Examination of the tongue may suggest short-tongue syndrome by decreased mucus production and an opaque appearance, but without a normal animal for comparison, this is often difficult to interpret. However, a presumptive diagnosis of hypovitaminosis A may be based on the history of an inability to catch and eat prey.
White, semicircular swollen areas may be noticed in the lower eyelid, beneath or surrounding one or both eyes (i.e., conjunctival swelling), and nonspecific signs of low vitamin A, such as weight loss and skin discoloration may be noted.
A history of using supplements that claim to provide vitamin A through beta-carotene (precursors of vitamin A) are often associated with hypovitaminosis A because many or most amphibians cannot convert beta-carotenes to usable vitamin A.
Your veterinarian may run some diagnostic tests to look for vitamin A deficiency. Tongue swabs may reveal increased numbers of keratinized squamous epithelia suggestive of the disorder. A fine needle aspirate of the swellings around the eyes may show large numbers of keratinized squamous epithelia.
For amphibians that die or are euthanized, your veterinarian may want to submit the entire amphibian for histopathologic (microscopic) examination. A diagnosis this way for hypovitaminosis A will show squamous metaplasia of the tongue, bladder, kidney, reproductive organs, and skin. In addition, your veterinarian may want to submit the whole liver of the euthanized amphibian to test the levels of vitamin A in the liver. Low levels are supportive of hypovitaminosis A.
This condition is extremely common in captive amphibians. Owing to its prevalence, any ill amphibian should receive vitamin A supplementation as part of initial treatment.
The main goal of treatment is to restore vitamin A levels of the body blood and liver levels of vitamin A to the point that cellular changes that are causing disease are reversed. In addition, any infections occurring due to the immune dysfunction or organ dysfunction from the vitamin A deficiency will be treated by your veterinarian.
Once your veterinarian diagnosis a vitamin A deficiency, treatment will start with either a pill or a topical supplementation of pre-formed vitamin A. Both fat-soluble and water-soluble forms of pre-formed vitamin A have been used with equal effectiveness.
As soon as clinical signs resolve, your reptile will switch to a maintenance stage using vitamin supplementation that contains pre-formed vitamin A and not beta-carotenes for reasons mentioned above.

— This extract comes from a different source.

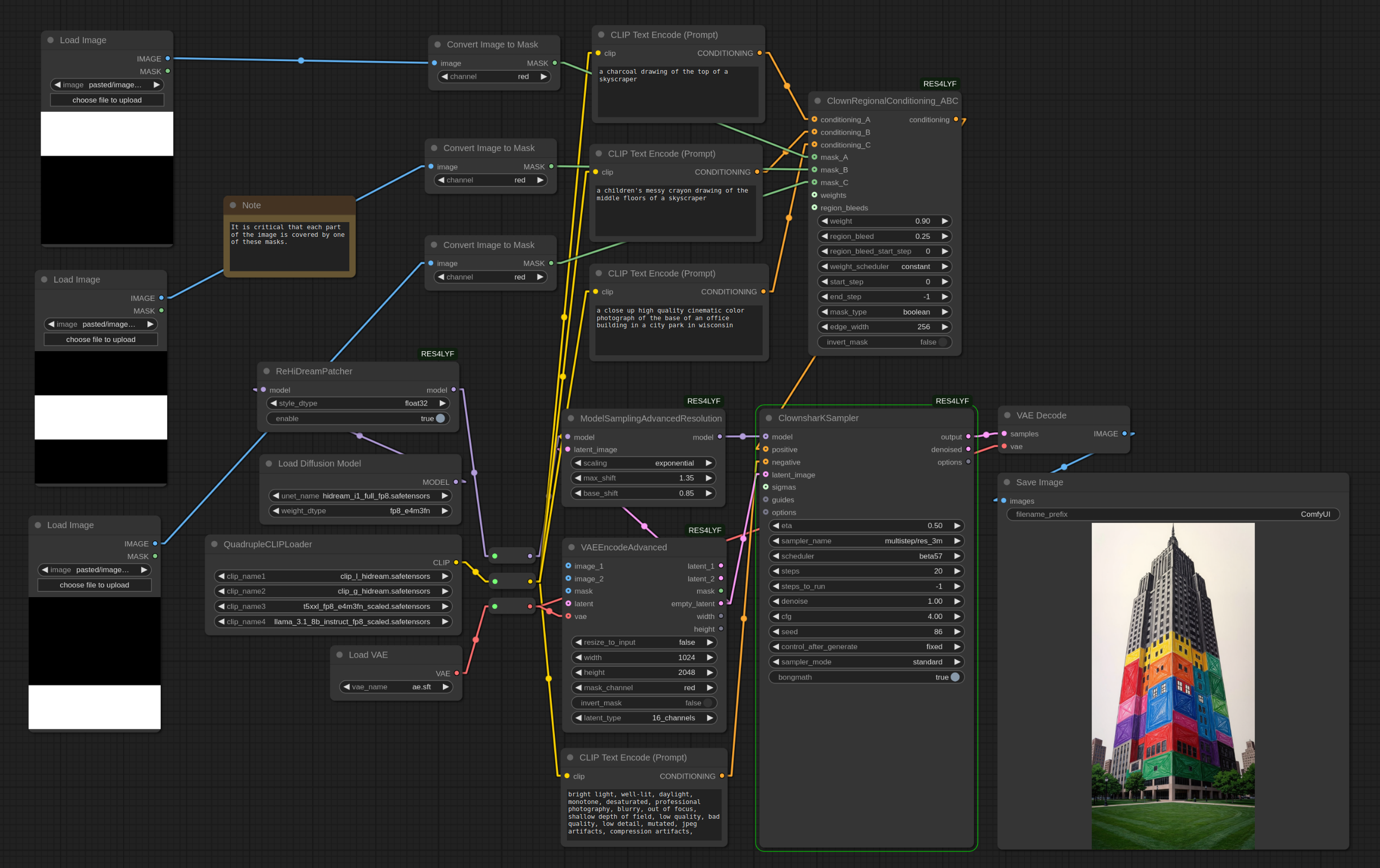Click the Note node's collapse dot
The image size is (1380, 868).
point(233,205)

This means dusting (putting the supplement on the prey item) prey items with a balanced multivitamin supplement at least once weekly, more often (two to three times per week) with growing or reproductively active adult amphibians. Some amphibians develop the disease despite being fed items dusted with supplements rich in vitamin A, likely because of inappropriate storage of the product with concomitant degradation of the vitamins; your veterinarian will discuss the proper methods of vitamin storage so that they maintain their effectiveness.
Provide vitamin A supplementation according to your veterinarian’s directions. Too much vitamin A will interfere with the absorption and utilization of vitamins D, E, and K. Signs of too much vitamin A in the diet include: ulcers of the eye, rough-thickened skin, long bone deformities, and signs of metabolic bone disease (see metabolic bone disease). If these signs are noticed, stop the vitamin supplementation and bring your amphibian to your veterinarian.
Provide proper husbandry of and appropriate supplementation with a multivitamin containing pre-formed vitamin A; avoid the use of supplements that contain beta-carotene. Remember that more is not better and too much vitamin A can cause as many problems as too little.
The prognosis for uncomplicated (no current infections) vitamin A deficiency is guarded to fair; most amphibians receiving treatment will improve within one to two weeks. If there are other infections or severe organ dysfunction the prognosis worsens; so, the earlier the amphibian is brought to the veterinarian and gets treatment the better chance for a cure.